__Complete the following__.
**a)** Quote the passage on AI in health care between "However, AI-powered, automated" and "health care systems?", inclusive.
**b)** Write what comes next in the passage on AI in health care, picking up after its final sentence.

__Passage__.
*** Begin section ***

The technology found that one out of five residents screened had some sort of significant disease that required medical attention, Rhew said.
“The problem is the data-acquisition piece and the workflow and the reimbursement [for health care providers] and the alignment [with other care priorities] – getting it into a complex health system,” he said.
However, AI-powered, automated retinal image scanners also can be “put in a box” and located in shopping centres, schools, churches and other public spaces, he added.
“We have to think about new models for [health] care,” Rhew said. “Public-private partnership is going to be one of those new models, and understanding how we can leverage amazing technologies.”
Where could AI be used in health care systems?
AI could lead to faster, more accurate diagnoses, predict the development of disease, support doctors with treatment decisions, and help manage the demand for hospital beds.

*** End section ***

__Supplied material__.
*** Begin section ***

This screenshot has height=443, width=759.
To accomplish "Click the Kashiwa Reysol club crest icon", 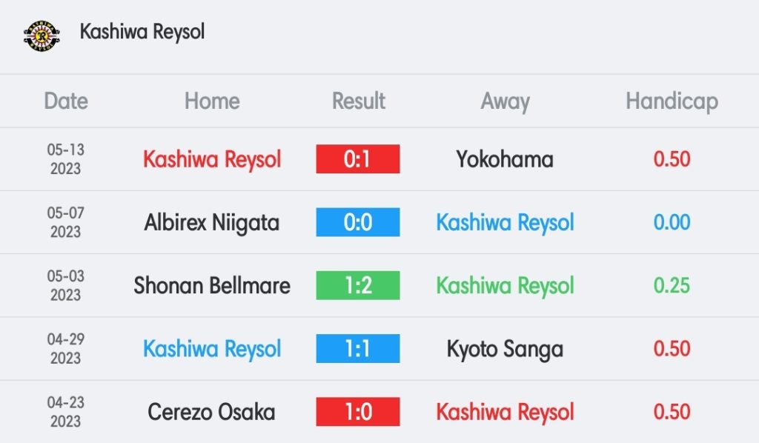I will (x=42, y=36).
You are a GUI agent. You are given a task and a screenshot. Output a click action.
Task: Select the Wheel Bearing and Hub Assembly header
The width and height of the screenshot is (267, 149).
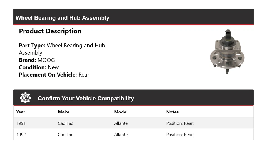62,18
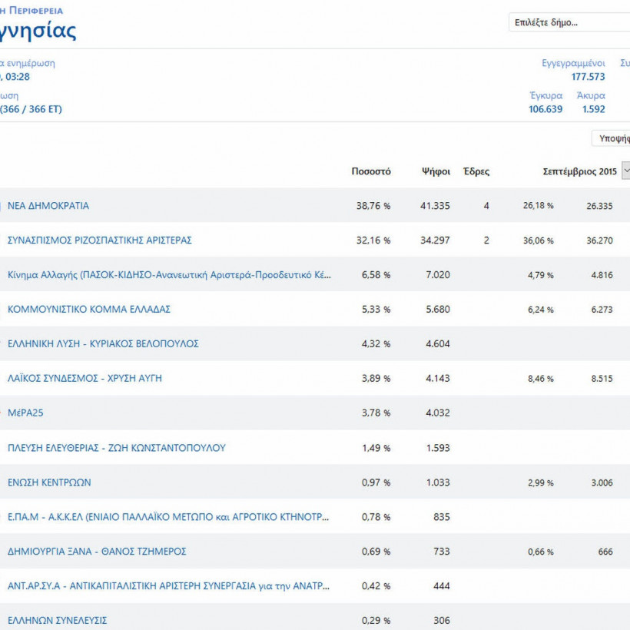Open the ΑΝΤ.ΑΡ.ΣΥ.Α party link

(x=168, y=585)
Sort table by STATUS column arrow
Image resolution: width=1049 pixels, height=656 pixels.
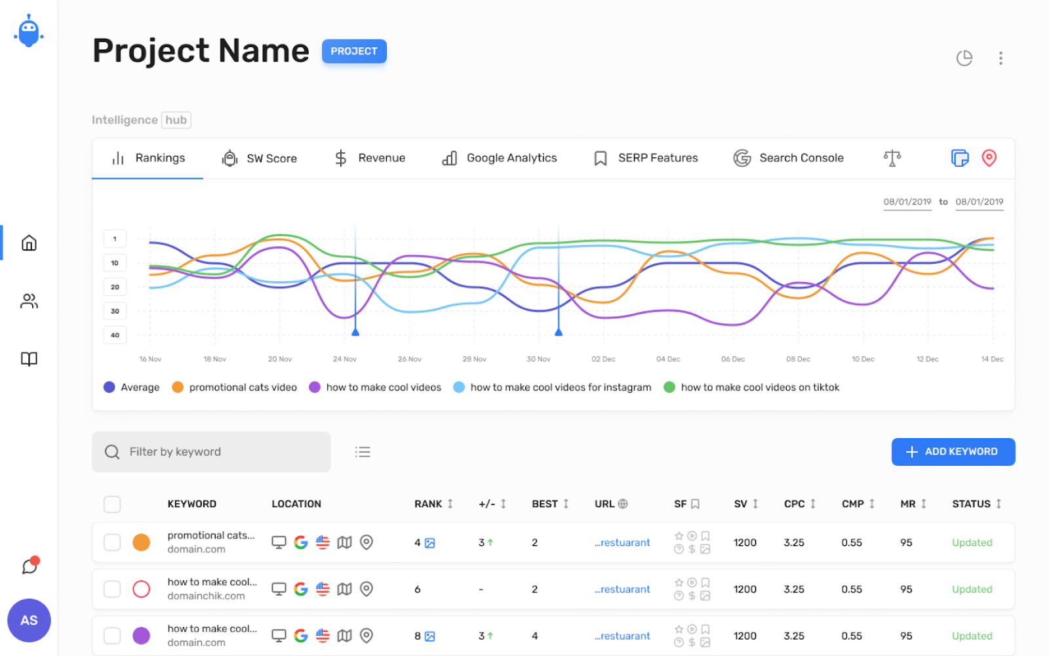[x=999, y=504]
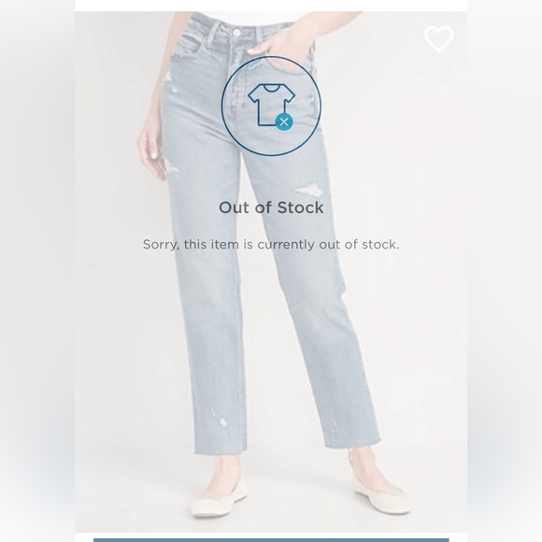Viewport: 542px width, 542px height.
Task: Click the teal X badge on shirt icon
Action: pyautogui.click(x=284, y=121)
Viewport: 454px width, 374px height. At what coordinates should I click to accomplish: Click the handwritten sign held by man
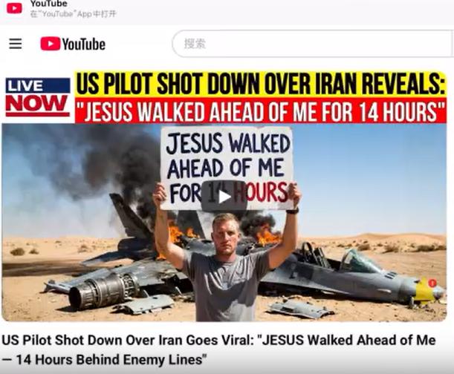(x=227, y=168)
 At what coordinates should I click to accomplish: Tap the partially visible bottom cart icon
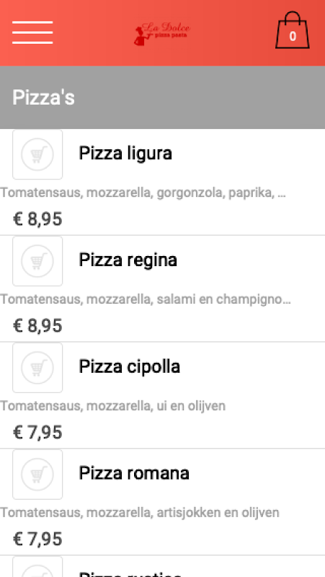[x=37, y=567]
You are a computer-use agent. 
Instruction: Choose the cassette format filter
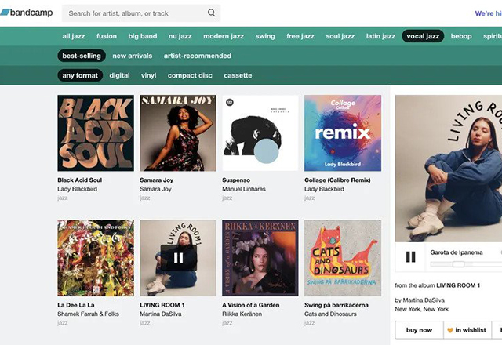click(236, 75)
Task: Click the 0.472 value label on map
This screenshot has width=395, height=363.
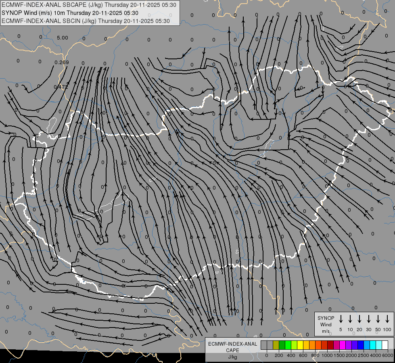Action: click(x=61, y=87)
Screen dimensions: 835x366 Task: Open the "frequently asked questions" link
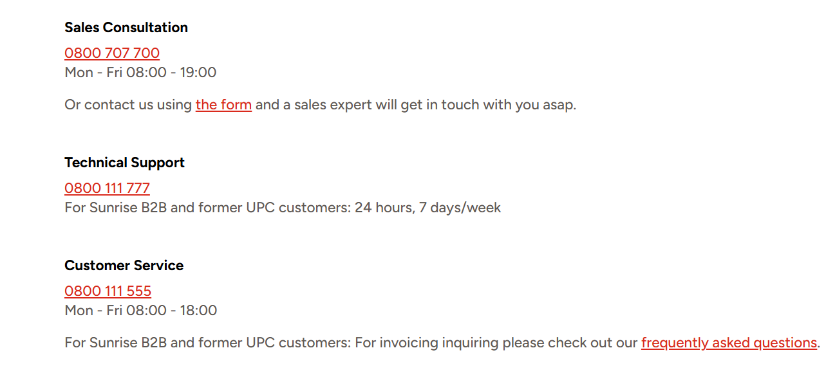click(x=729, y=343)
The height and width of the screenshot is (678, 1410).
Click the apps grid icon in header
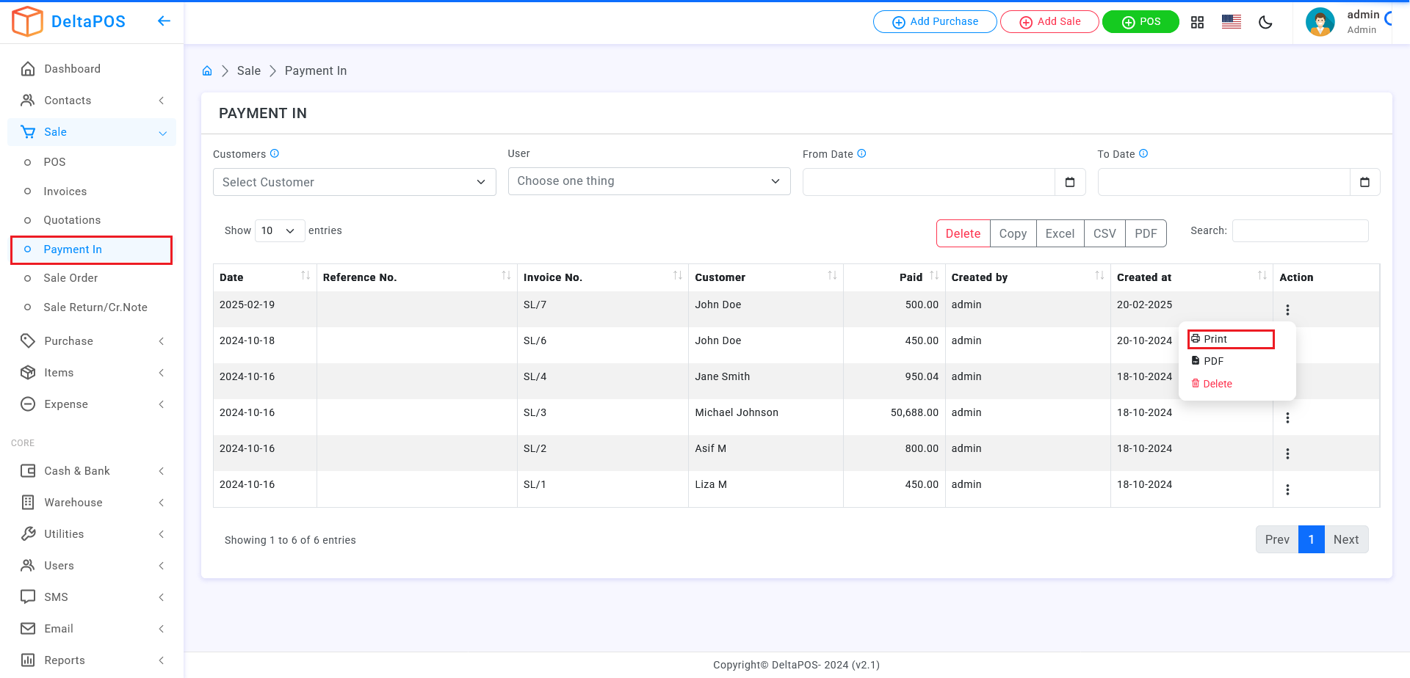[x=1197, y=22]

*** End section ***

__Answer section__.
**a)**
However, AI-powered, automated retinal image scanners also can be “put in a box” and located in shopping centres, schools, churches and other public spaces, he added.
“We have to think about new models for [health] care,” Rhew said. “Public-private partnership is going to be one of those new models, and understanding how we can leverage amazing technologies.”
Where could AI be used in health care systems?

**b)**
Examples of AI use cases in health care, according to clinician-scientists interviewed for an article by health writer Lisa D. Ellis and published by Harvard Medical School, include:
Workforce needs to be trained and empowered to use AI tools
Rhew said another example of AI in health care is the development of AI-enabled electrocardiograms that can predict increased cardiovascular risk and mortality in patients within the next few years.
He noted that Microsoft last month announced it’s testing a new product that “orchestrates” autonomous AI agents for multidisciplinary care teams. The product’s initial framework is designed to study the health care agent orchestrator for assisting tumour boards, a group of multi-specialty oncologists that reviews tumours to determine treatment for patients.
The AI-powered agent orchestrator will help “surface, summarize and take action on relevant multi-model medical information” to decrease the time of tumour board review from hours to minutes, said Dr. Joshua Warner, a radiologist at the University of Wisconsin Health.
The agent orchestrator is in use by cancer teams at Stanford University, Johns Hopkins University, Providence Genomics, Mass General Brigham and the University of Wisconsin School of Medicine and Public Health, according to an article in Fierce Healthcare.
The orchestrator has pre-configured agents, such as a radiology agent, a pathology agent, a cancer staging agent, a clinical guidelines agent and a clinical trials agent.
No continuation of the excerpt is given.